«Dio, nella sua infinita saggezza, non si è disturbato a creare due dimore – il paradiso e l’inferno. Sono lo stesso posto, e il paradiso è dove ottieni tutto quello che vuoi, e trovi mamma e papà e i tuoi migliori amici, e vi abbracciate tutti e vi baciate e suonate l’arpa. L’inferno è lo stesso posto – niente fuoco, niente zolfo – ma tutti passano senza vederti. Non c’è niente, nessuno ti riconosce. Tu gli fai segno, “sono io, tuo padre”, ma sei invisibile. Sei su una nuvola, e hai la tua arpa, ma non puoi suonare con nessuno perché non ti vedono. Quello è l’inferno».

- - - -

Consegna:
Come si traduce in inglese questa frase del brano sul paradiso e l’inferno: «Sei su una nuvola, e hai la tua arpa, ma non puoi suonare con nessuno perché non ti vedono.»?

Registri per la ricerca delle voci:

- - - -

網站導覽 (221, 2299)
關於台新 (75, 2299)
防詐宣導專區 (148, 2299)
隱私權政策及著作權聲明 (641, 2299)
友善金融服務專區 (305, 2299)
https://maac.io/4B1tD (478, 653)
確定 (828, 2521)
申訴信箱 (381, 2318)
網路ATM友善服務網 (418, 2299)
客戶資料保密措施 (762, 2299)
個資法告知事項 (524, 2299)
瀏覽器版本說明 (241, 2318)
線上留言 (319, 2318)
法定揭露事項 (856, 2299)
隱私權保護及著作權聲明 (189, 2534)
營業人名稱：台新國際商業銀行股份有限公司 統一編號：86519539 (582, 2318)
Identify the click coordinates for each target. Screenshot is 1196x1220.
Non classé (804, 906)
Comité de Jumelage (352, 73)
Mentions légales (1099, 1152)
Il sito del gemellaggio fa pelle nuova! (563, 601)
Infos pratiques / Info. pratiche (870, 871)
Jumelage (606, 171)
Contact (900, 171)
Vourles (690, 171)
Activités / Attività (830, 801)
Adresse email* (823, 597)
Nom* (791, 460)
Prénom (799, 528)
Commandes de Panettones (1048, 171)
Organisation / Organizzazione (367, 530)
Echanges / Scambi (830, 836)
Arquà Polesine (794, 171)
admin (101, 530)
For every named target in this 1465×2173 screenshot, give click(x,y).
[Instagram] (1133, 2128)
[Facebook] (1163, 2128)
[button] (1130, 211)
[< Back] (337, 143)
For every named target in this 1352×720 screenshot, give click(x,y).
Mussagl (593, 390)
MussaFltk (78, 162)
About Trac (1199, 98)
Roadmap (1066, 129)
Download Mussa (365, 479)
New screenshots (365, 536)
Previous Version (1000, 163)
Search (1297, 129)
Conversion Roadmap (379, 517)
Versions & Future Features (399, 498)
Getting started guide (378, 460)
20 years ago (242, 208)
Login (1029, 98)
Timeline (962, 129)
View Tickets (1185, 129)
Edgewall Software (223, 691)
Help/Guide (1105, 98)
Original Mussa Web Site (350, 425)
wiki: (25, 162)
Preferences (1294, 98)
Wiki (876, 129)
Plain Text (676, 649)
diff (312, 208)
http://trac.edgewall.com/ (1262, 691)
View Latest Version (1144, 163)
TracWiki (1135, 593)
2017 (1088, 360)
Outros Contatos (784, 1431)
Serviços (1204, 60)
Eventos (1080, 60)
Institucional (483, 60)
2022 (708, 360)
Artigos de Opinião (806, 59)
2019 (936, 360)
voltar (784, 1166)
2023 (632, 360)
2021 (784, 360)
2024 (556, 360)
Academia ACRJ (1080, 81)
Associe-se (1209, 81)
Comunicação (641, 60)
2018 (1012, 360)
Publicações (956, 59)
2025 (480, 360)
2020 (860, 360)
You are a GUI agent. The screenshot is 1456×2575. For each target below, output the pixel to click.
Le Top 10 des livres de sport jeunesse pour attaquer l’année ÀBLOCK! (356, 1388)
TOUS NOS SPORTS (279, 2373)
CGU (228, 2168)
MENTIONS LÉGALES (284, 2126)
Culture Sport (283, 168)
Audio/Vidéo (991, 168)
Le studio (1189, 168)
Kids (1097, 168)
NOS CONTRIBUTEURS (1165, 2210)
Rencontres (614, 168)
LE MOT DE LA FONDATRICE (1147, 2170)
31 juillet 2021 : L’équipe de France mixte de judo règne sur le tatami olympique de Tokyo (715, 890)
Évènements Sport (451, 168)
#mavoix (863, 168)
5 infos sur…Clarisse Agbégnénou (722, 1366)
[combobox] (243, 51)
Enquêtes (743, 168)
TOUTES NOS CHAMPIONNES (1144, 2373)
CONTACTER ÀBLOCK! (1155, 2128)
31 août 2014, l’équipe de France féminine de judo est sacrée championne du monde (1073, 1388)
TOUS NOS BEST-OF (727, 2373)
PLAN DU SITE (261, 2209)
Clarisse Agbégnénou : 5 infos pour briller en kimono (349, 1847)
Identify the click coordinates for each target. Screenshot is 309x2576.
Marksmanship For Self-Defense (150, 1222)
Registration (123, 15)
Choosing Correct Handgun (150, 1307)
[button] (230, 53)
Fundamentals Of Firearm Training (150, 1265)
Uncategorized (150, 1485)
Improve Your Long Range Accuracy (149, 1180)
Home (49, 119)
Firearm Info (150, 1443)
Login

- - - -

Risultato:
You're on a cloud, and you have your harp, but you can't play with anyone because they can't see you.